Given that yesod followed the pvp strictly for a number of years and still faced a large number of dependency issues, I don't think the problem is in the lack of pvp support. The most recent example of this issue was a user trying to use ghc 7.8 and getting an error message about an upper bound on base in the esqueleto package. I'm sure most of us on this mailing list would consider this an easy error message, but at least one of our mythical end users was seriously confused by this situation. It turned out that simply dropping the upper bound was sufficient. So I come back to this being a numbers game. End users don't necessarily find cabal version error messages any better than ghc build failures. The question is how can we minimize any kind of build failure. Michael Seriously, if everyone follows your versioning system, hsenv becomes
essential just as RVM is essential in the Rails community; everyone has to provide their own curated system (your Stackage isn't going to serve everyone's needs, and asking you to make it serve everyone's needs is unreasonable and quite likely an impossible task when everyone else is also doing their own thing) and users have to maintain separate ecosystems for everything they use. This isn't maintainable for much of anyone.

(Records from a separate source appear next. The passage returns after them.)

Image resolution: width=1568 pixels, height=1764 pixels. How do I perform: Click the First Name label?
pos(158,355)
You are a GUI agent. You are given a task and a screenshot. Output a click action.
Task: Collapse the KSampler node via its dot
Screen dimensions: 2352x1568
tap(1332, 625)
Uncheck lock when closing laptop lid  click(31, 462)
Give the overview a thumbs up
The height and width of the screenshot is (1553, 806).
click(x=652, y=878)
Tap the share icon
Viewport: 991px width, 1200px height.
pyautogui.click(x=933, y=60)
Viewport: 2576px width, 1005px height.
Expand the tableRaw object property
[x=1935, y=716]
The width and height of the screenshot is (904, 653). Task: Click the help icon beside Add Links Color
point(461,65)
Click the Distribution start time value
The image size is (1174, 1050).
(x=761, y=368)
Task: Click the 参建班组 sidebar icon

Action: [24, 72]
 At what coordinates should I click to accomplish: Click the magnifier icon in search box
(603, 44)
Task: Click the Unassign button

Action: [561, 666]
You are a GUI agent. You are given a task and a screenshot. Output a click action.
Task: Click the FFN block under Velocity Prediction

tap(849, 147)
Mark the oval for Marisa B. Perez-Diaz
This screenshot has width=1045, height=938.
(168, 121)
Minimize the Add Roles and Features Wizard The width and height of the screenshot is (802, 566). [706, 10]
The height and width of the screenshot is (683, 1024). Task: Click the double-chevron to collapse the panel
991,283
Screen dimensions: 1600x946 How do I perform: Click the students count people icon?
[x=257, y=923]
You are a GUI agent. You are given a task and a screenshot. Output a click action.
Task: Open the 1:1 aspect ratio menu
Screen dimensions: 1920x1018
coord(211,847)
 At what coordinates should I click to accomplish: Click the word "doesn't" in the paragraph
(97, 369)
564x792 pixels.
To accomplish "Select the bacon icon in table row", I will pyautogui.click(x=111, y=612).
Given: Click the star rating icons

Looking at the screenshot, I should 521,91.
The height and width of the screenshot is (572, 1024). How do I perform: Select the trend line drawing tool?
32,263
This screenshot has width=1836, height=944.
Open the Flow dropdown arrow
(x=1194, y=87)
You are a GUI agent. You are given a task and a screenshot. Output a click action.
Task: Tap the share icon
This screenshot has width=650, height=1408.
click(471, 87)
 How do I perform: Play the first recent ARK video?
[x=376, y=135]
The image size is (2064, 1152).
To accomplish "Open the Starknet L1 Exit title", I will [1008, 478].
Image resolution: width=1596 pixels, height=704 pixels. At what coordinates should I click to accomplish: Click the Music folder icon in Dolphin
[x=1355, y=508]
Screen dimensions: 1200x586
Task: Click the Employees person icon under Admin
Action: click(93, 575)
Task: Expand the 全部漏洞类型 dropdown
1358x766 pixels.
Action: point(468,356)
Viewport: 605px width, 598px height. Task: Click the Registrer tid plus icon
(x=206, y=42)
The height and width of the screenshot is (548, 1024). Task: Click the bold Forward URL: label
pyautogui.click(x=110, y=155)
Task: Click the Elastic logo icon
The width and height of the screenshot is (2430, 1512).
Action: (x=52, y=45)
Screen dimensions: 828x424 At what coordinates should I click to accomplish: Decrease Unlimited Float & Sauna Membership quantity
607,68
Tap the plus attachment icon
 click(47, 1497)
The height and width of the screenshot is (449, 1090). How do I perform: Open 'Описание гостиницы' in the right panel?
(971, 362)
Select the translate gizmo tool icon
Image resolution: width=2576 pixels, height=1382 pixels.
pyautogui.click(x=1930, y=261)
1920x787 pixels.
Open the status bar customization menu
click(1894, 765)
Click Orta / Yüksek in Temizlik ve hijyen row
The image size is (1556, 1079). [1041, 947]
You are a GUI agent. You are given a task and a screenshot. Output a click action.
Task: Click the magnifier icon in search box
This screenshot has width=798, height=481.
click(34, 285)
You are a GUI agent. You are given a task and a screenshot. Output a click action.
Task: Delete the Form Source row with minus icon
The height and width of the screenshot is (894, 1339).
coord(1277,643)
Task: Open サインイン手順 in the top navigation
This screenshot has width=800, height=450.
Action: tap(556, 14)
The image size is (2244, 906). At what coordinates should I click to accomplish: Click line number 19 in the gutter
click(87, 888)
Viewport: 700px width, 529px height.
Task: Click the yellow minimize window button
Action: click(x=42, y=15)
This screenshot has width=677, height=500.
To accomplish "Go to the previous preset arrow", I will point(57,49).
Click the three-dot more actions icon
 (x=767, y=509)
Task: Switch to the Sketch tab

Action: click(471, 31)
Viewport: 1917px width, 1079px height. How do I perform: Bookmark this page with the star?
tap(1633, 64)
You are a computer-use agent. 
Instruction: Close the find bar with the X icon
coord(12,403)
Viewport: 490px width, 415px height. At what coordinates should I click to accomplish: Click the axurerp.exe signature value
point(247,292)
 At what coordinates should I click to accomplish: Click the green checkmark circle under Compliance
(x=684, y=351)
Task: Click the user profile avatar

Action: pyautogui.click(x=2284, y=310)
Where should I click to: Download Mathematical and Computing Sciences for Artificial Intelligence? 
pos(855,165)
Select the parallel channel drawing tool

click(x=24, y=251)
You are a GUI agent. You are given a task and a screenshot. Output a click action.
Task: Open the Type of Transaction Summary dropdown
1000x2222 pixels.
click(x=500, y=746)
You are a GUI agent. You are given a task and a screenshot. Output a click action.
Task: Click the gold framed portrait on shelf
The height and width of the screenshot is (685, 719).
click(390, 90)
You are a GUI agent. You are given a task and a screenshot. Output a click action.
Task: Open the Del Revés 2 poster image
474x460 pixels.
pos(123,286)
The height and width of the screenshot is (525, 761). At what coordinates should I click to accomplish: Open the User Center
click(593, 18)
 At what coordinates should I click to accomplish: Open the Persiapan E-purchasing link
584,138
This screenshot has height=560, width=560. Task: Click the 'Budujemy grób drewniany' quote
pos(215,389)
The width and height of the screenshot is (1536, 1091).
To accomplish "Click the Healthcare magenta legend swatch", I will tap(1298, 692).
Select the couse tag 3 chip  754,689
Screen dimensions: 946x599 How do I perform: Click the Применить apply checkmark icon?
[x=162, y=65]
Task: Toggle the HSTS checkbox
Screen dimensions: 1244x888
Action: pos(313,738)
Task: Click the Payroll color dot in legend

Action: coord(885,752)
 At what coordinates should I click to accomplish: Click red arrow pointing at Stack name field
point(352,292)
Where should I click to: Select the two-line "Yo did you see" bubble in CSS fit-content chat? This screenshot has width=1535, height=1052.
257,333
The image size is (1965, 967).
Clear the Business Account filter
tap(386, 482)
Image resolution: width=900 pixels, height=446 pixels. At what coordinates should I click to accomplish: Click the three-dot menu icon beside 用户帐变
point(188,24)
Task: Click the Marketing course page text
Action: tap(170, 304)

Actually, why wouldn't stackage as a curated system work for everyone? Stackage already has over 10% of hackage covered, and I'd imagine if you look at hackage download numbers, that covers the vast majority of the most downloaded packages. I really do think that a curated system could make most people happy, if it gets enough buy-in.
(I see someone else later on actually advocated this as a solution. It's not. It's an ongoing maintenance disaster that leads to unmanageable systems.)